# WHAT NEEDS TO BE DONE
Revise the material from the line containing "The height and" through the end, replacing "Instruction" with "Directive" and changing nothing else.

# EXTRACTED RECORDS
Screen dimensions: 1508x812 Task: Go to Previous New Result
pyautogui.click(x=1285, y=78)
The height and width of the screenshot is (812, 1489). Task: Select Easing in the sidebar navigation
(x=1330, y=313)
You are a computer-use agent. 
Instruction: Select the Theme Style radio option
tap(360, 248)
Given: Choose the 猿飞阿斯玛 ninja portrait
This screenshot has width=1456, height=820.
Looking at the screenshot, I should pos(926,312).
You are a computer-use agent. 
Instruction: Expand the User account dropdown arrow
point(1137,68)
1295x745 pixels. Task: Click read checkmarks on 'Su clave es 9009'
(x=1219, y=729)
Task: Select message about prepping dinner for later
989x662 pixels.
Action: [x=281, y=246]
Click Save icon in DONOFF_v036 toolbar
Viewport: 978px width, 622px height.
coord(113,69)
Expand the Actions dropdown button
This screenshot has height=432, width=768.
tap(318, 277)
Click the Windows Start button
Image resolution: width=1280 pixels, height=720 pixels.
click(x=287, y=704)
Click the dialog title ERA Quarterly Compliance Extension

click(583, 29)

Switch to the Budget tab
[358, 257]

# PROBLEM SOLUTION
The height and width of the screenshot is (812, 1489). Task: Select Easing in the sidebar navigation
(x=1330, y=313)
You are a computer-use agent. 
Directive: Select the Theme Style radio option
tap(360, 248)
Given: Choose the 猿飞阿斯玛 ninja portrait
This screenshot has width=1456, height=820.
Looking at the screenshot, I should pos(926,312).
You are a computer-use agent. 
Directive: Expand the User account dropdown arrow
point(1137,68)
1295x745 pixels. Task: Click read checkmarks on 'Su clave es 9009'
(x=1219, y=729)
Task: Select message about prepping dinner for later
989x662 pixels.
Action: [x=281, y=246]
Click Save icon in DONOFF_v036 toolbar
Viewport: 978px width, 622px height.
coord(113,69)
Expand the Actions dropdown button
This screenshot has height=432, width=768.
tap(318, 277)
Click the Windows Start button
Image resolution: width=1280 pixels, height=720 pixels.
click(x=287, y=704)
Click the dialog title ERA Quarterly Compliance Extension

click(583, 29)

Switch to the Budget tab
[358, 257]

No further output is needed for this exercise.